Effects of tumour necrosis factor-α (TNF-α) on the apoptotic signalling pathway at protein level. Twelve hours of exposure to TNF-α resulted in an increase of both BID and cleaved-PARP (c-PARP) in cultured human tenocytes. A more obvious increase in comparison to the control (Ctrl) was seen for BID, as compared to c-PARP, after treatment with TNF-α. β-Actin was used as a loading control. Jurkat apoptosis cell lysate was used as a positive control (Pos. ctrl).

Figure 6

Substance P (SP) reduces TNF-α-induced cell death.
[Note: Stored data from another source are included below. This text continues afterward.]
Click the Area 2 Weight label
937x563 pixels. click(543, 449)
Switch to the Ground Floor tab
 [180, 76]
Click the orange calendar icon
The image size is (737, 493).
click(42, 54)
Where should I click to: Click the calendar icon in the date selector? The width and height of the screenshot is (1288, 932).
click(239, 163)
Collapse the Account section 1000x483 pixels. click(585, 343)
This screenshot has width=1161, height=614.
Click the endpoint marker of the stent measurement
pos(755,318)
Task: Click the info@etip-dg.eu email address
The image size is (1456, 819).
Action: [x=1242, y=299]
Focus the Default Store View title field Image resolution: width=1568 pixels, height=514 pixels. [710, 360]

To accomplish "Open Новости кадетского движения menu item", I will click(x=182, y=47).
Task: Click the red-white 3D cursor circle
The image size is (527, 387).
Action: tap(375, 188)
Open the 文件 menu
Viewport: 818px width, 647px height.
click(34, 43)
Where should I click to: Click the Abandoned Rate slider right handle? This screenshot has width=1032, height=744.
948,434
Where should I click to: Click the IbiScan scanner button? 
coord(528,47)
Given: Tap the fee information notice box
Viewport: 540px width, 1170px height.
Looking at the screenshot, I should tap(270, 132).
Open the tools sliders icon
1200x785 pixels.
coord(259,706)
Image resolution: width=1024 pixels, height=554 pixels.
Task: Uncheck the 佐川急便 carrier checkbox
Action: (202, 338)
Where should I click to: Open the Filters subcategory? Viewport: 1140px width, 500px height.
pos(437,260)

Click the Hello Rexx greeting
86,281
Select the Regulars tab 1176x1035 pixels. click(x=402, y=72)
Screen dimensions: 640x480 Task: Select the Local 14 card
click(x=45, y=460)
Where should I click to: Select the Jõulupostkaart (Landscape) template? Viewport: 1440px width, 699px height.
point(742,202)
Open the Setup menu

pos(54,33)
Human cultured tenocytes treated with 500 ng/mL of TNF-α for 48 h showed a significant increase in the amount of lactate dehydrogenase (LDH)-release compared to the control (Ctrl). Pretreatment with SP at concentrations of 10⁻⁷ M significantly reduced the TNF-α-induced LDH-release, as compared to TNF-α alone. However, when the neurokinin-1 receptor (NK-1 R) inhibitor (at concentrations of 10⁻⁶ M) was added to the SP and TNF-α treatments of the cells, the LDH release was not significantly (n.s.) different from that after incubation with TNF-α alone, but significantly increased as compared to incubation with TNF-α together with SP. Thus, the SP effect of reducing the TNF-α-induced LDH-release, that is, cell death, was effectively inhibited by blocking the NK-1 R, showing that the SP effect is mediated through this receptor. Error bars indicate SD (*p<0.05; **p<0.01).

Figure 7

Substance P (SP) reduces the tumour necrosis factor-α (TNF-α)-induced apoptosis in human tenocytes. The increase in expression of BID and cleaved-PARP seen in cultured human tenocytes after incubation with TNF-α as compared to control (Ctrl), was clearly reduced when cells were pretreated with SP. Blocking of the SP receptor with an NK-1 R inhibitor (NK-1 R inhib.) reduced this effect of SP. β-actin was used as a loading control and jurkat apoptosis cell lysate was used as a positive control (Pos. ctrl; 12 h of incubations).